• [TO DO] Reproduce only what runs from the line containing "885x446 pixels." to the line containing "Given: Click the single '>' move right button" in the records below, inclusive. Keep it exact, and keep the pictures out.

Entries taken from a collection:
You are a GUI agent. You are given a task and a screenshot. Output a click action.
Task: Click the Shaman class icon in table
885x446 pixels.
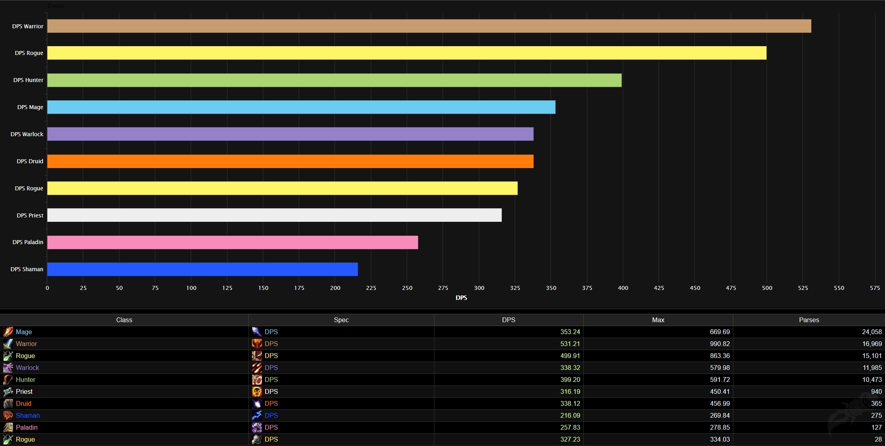(x=8, y=415)
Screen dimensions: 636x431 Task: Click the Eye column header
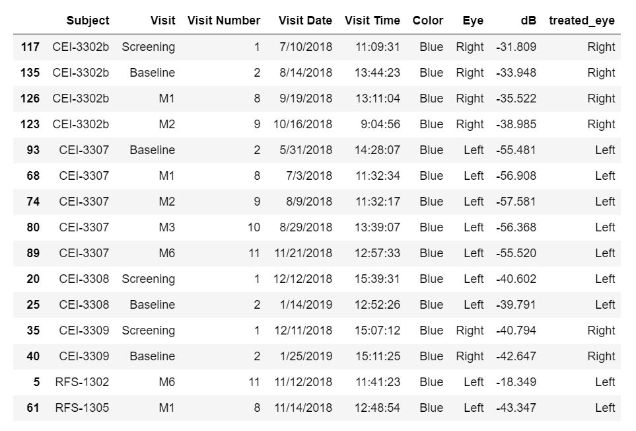coord(473,20)
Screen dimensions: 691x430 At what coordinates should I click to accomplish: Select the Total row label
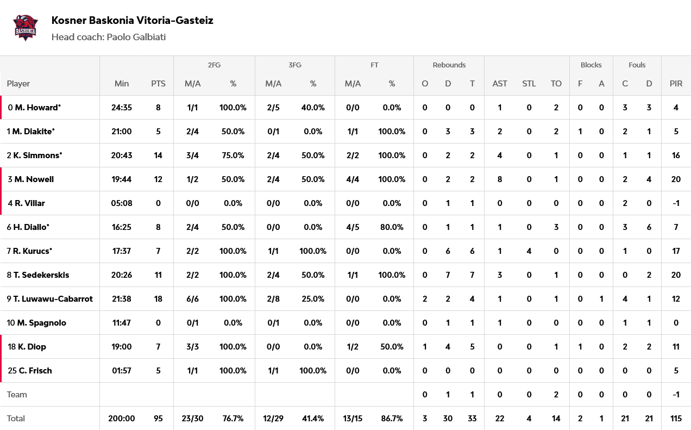click(16, 419)
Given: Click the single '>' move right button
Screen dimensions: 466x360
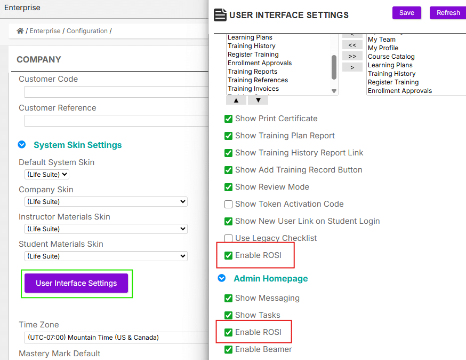Looking at the screenshot, I should 352,67.
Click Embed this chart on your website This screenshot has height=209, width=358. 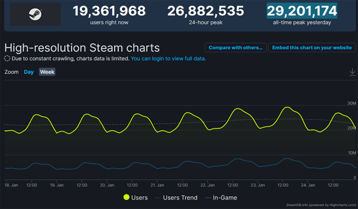[x=312, y=48]
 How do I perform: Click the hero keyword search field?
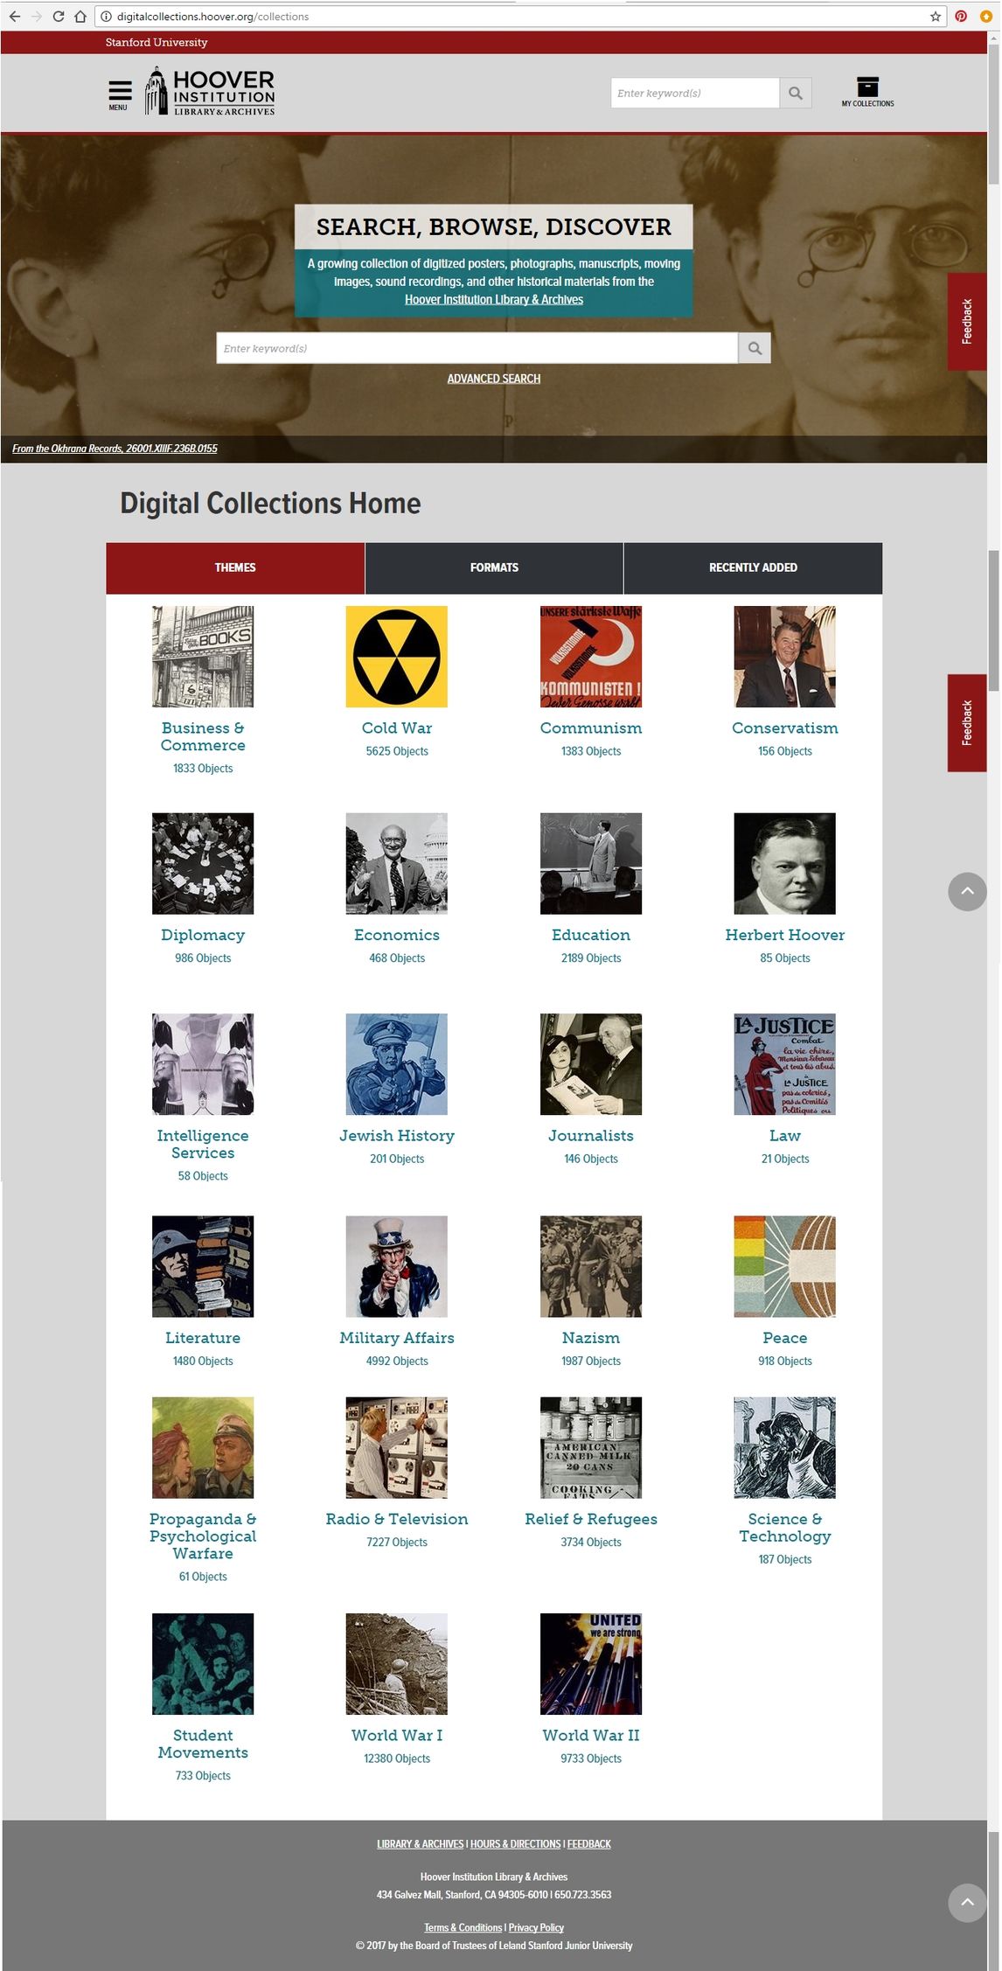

• [WRITTEN SOLUTION]
885x446 pixels.
(x=8, y=415)
Screen dimensions: 636x431 Task: Click the Eye column header
coord(473,20)
Screen dimensions: 691x430 At what coordinates should I click to accomplish: Select the Total row label
click(16, 419)
Given: Click the single '>' move right button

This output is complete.